Até o presente, as observações que apontam para o estado de flow o definem como um estado subjetivo que envolve as seguintes características: 1. Concentração intensa e dirigida naquilo que se está fazendo no momento; 2. Fusão de ação e consciência; 3. Perda da autoconsciência reflexiva, ou seja, perda da consciência de si mesmo como ator social; 4. Sensação de poder controlar as próprias ações, sentindo segurança de poder responder a tudo que aconteça a seguir; 5. Distorção da experiência temporal (sensação de que o tempo passou mais rapidamente do que o normal); 6. Experiência da atividade como sendo intrinsecamente gratificante, a ponto do resultado final ser apenas um efeito colateral do processo.
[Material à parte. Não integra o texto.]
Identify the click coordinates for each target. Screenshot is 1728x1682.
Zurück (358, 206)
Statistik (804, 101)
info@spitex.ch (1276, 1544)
            A absorção, ou seja, o flow presente nessas experiências momentâneas de alto rendimento envolve basicamente uma intencionalidade da atenção. Em virtude da concentração intensa e do envolvimento exigidos para a atividade, ocorre uma fusão entre ação e consciência, em que a última encontra o seu fluxo genuíno na ação criativa, produzindo, assim, uma subtração da atenção voltada para o eu. O flow surge no momento em que o eu é completamente apagado do cenário da consciência. Pela ausência de crítica e preocupação com o próprio desempenho, somado a uma postura de mindfulness, caracterizada pela ausência de julgamento, a consciência se expande em direção ao flow profundo. Durante o tempo que passa absorvido nesse estado criativo, o envolvido tem sua percepção temporal distorcida por parte da consciência, pois, ao contrário da sensação experimentada em um estado de tédio, supõe que as horas passaram sem se dar conta deste fato. No dizer dos poetas, o tempo cronológico (objetivo) é superado pelo tempo kairológico (subjetivo, tempo do coração) em razão da experiência de deleite realizada. 
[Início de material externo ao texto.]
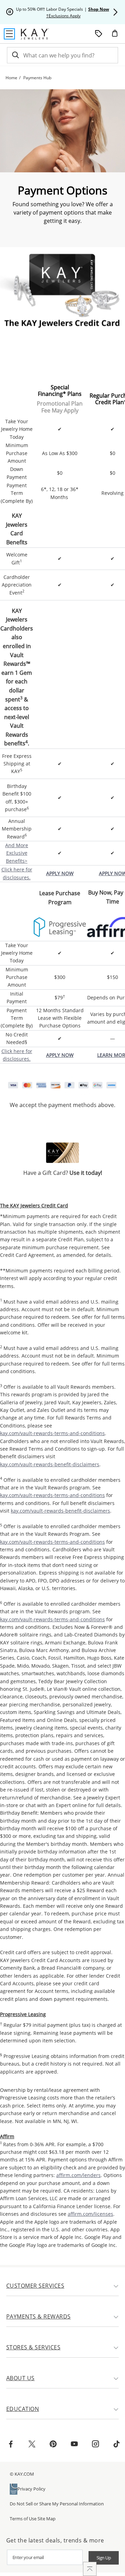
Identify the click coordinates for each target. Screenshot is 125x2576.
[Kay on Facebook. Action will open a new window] (10, 2445)
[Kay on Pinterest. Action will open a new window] (53, 2445)
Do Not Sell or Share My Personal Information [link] (57, 2504)
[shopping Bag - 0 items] (117, 36)
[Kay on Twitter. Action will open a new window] (32, 2445)
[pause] (10, 12)
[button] (115, 12)
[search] (15, 55)
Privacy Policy (31, 2489)
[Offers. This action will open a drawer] (98, 34)
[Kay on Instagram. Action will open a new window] (95, 2445)
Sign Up (104, 2558)
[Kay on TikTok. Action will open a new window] (116, 2445)
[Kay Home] (35, 33)
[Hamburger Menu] (9, 34)
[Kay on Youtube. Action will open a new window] (74, 2445)
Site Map (47, 2518)
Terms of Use (23, 2518)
            Pesquisas longitudinais sobre flow levaram os observadores a constatar que sua ativação está diretamente relacionada às conquistas nos estudos, no trabalho e nos esportes. Csikszentmihalti e colaboradores (1993) observaram o desenvolvimento de adolescentes talentosos durante o ensino médio, e constataram que o compromisso com uma área de talento desde os sete anos se impõe paulatinamente pela identificação dessa área como fonte de flow aos 13 anos. As conclusões que surgem dessas pesquisas sugerem que a força de compromisso, a persistência e as conquistas realizadas pelos adolescentes estão diretamente vinculadas às experiências anteriores de flow. As recompensas intrínsecas desse estado de absorção estimulam não apenas a persistência em torno de uma determinada atividade, mas também a autoconfiança que se desenvolve a partir dela, promovendo uma boa autoestima.
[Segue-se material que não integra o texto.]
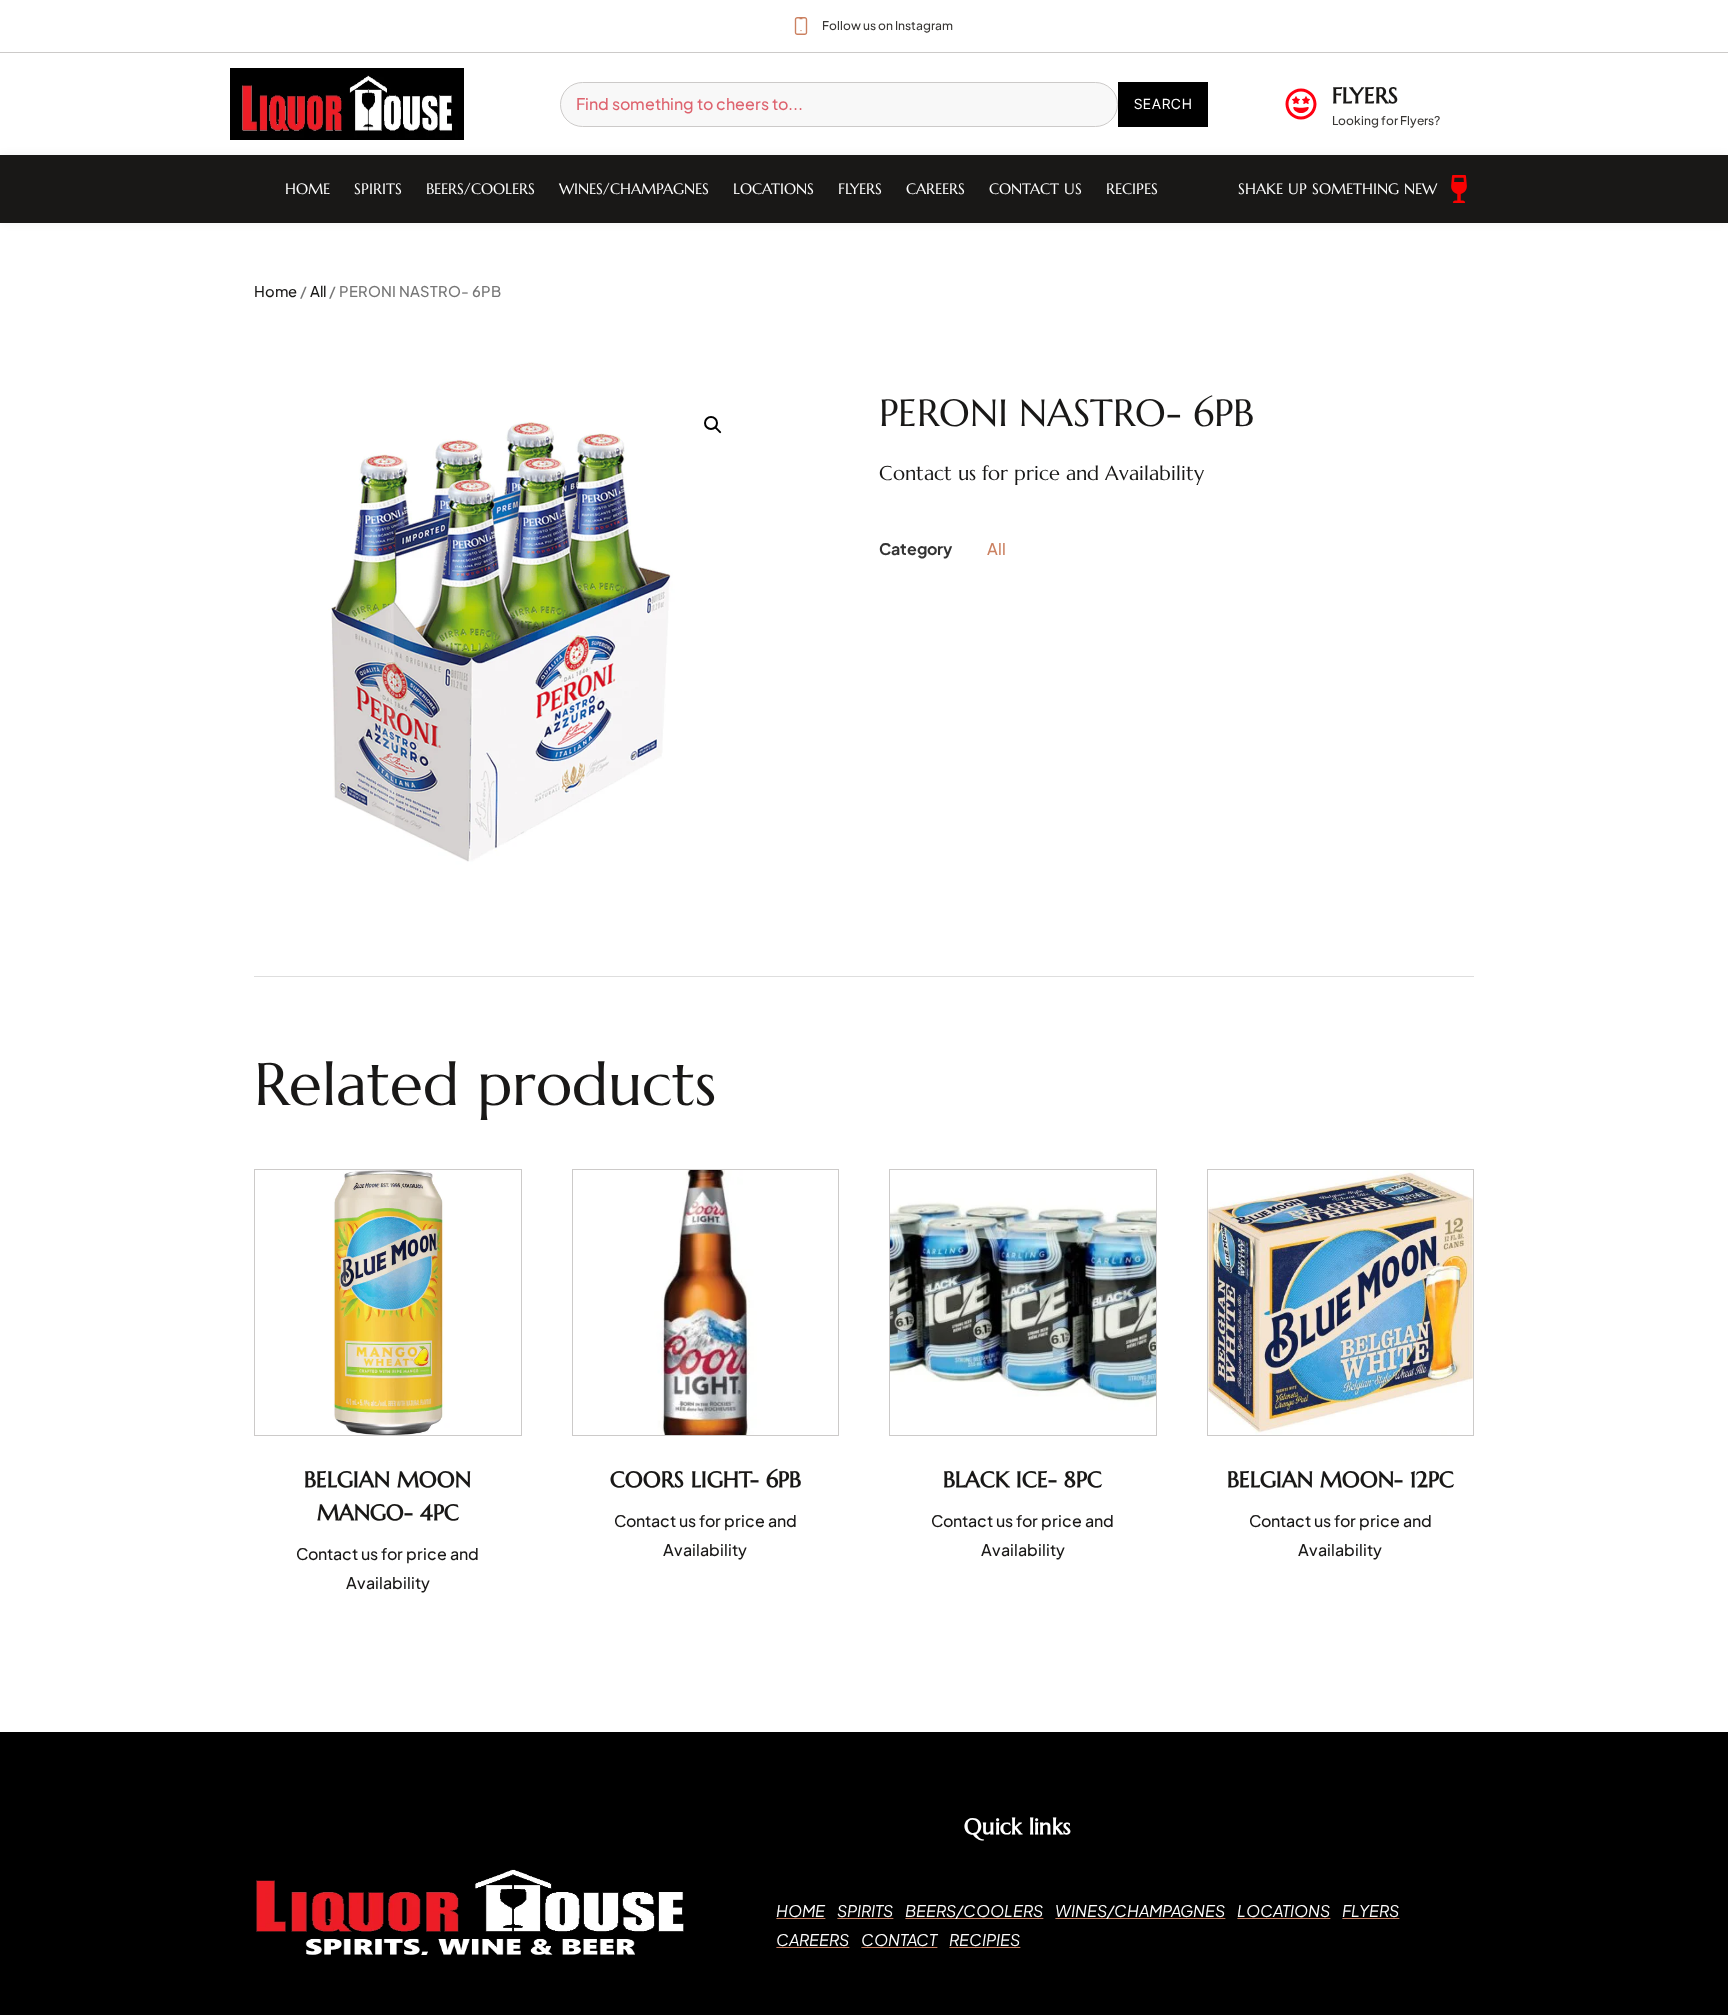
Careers (935, 188)
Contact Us (1035, 188)
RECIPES (1132, 188)
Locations (773, 188)
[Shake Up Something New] (1459, 189)
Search (1163, 103)
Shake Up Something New (1337, 188)
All (318, 291)
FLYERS (1365, 95)
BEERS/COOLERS (480, 188)
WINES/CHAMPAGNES (634, 188)
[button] (713, 425)
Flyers (860, 188)
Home (307, 188)
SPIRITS (378, 188)
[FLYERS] (1301, 104)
            O conceito de “personalidade autotélica” vincula-se intrinsecamente ao estado recorrente de flow, pois seu desenvolvimento emerge do envolvimento experimentado em situações que demandam altas habilidades e desafios. Nos estudos psicológicos para adolescentes norte-americanos, esse perfil de personalidade se relaciona a estados afetivos positivos, como também à qualidade de objetivos pessoais em que o foco amadurece com clareza a partir do talento. Não é esperada a afirmação “eu quero ser famoso” em uma personalidade autotélica. Ao contrário, sua expressão tende a se caracterizar como “quero ser um talentoso desenhista”; “quero dominar essa arte ou habilidade”.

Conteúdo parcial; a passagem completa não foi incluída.